Vice Chief Justice of the Arizona Supreme Court
- In office January 25, 2018 – July 1, 2019
- Preceded by: John Pelander
- Succeeded by: Ann Timmer

Associate Justice of the Arizona Supreme Court
- In office November 22, 2010 – October 31, 2024
- Appointed by: Jan Brewer
- Preceded by: Michael D. Ryan
- Succeeded by: Maria Elena Cruz

Personal details
- Born: Robert Maurice Brutinel March 18, 1958 (age 68)
- Party: Republican
- Education: Arizona State University, Tempe (BA) University of Arizona (JD)

= Robert M. Brutinel =

American judge (born 1958)

Robert Maurice Brutinel (born March 18, 1958) is a former justice of the Arizona Supreme Court.
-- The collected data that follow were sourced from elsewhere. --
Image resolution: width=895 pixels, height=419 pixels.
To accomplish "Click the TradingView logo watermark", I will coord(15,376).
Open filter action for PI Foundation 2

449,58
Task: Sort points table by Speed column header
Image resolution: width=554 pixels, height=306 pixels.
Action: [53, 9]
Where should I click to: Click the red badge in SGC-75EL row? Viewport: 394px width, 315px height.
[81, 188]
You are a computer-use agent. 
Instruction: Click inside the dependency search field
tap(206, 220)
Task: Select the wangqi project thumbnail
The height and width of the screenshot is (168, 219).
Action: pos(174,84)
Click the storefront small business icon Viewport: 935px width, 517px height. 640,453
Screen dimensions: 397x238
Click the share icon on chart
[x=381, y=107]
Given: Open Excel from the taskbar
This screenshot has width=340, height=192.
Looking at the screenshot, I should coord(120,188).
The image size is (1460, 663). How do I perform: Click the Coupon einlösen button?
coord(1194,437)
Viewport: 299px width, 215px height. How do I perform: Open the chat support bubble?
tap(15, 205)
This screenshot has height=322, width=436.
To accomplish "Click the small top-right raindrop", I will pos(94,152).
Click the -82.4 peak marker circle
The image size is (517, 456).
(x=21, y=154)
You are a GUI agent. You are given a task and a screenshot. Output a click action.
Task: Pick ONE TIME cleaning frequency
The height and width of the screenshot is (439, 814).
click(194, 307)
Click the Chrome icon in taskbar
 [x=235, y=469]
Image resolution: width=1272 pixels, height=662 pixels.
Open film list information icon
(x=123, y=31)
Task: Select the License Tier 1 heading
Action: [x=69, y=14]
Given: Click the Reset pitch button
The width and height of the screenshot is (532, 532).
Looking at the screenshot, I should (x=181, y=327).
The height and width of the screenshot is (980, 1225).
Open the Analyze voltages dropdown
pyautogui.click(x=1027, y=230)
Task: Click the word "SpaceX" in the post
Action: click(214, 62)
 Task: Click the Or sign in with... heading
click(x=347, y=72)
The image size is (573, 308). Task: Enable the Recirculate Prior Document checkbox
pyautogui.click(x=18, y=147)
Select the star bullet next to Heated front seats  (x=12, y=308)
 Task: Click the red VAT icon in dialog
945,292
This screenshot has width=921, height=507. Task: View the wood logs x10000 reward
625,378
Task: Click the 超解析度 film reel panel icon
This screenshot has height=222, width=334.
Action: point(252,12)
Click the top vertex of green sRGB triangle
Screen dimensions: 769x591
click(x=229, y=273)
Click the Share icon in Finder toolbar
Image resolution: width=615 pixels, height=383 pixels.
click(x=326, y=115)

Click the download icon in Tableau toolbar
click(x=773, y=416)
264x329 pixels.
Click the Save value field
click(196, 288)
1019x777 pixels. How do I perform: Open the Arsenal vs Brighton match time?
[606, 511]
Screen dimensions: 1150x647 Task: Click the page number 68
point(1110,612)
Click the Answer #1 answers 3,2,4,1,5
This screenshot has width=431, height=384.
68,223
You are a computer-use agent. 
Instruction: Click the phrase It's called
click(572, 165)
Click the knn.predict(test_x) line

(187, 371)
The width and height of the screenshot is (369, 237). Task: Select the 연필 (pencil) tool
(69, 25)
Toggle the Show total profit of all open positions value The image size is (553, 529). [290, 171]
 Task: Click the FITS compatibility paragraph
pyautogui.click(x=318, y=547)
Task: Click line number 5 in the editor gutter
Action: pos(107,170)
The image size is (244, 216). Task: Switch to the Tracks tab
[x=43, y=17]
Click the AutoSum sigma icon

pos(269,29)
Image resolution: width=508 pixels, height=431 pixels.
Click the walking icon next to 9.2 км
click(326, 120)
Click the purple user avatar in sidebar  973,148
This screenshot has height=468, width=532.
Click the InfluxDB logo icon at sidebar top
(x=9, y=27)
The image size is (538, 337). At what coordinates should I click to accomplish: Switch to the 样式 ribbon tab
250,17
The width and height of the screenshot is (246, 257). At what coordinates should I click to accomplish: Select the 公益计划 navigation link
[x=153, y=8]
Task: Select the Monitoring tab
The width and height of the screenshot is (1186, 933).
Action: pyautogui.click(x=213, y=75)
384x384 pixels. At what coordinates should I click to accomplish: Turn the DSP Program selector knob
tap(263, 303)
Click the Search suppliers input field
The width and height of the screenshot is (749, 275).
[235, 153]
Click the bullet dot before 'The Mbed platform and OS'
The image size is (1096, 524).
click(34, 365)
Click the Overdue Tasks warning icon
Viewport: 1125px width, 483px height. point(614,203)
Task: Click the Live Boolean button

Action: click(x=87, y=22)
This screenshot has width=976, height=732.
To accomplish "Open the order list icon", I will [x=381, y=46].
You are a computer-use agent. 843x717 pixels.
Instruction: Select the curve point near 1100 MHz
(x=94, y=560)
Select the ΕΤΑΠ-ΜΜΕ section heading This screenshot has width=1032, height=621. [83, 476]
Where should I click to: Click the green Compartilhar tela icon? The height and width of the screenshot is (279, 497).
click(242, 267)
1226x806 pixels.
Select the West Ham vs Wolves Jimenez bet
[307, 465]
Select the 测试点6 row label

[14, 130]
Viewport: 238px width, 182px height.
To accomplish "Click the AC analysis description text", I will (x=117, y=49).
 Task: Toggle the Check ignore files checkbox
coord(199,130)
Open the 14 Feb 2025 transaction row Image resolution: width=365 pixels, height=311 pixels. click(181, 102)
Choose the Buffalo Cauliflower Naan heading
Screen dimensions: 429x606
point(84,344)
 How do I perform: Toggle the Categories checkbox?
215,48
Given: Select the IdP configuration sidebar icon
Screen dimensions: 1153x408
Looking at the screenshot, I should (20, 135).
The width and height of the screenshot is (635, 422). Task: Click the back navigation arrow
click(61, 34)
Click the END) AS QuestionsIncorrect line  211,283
He was appointed by Governor Jan Brewer to the court in 2010 and retired in 2024.

==Professional career==
Brutinel is a graduate of the University of Arizona school of law.
After graduating law school Brutinel worked in private practice before being appointed a superior court judge in Yavapai County in 1996. He served as the presiding judge from 2004 until his appointment to the Supreme Court in 2010. Brutinel was retained in an election in 2014, and 2020.

In 2019, Brutinel was elected by his fellow justices to a term as Chief Justice, replacing Justice Scott Bales.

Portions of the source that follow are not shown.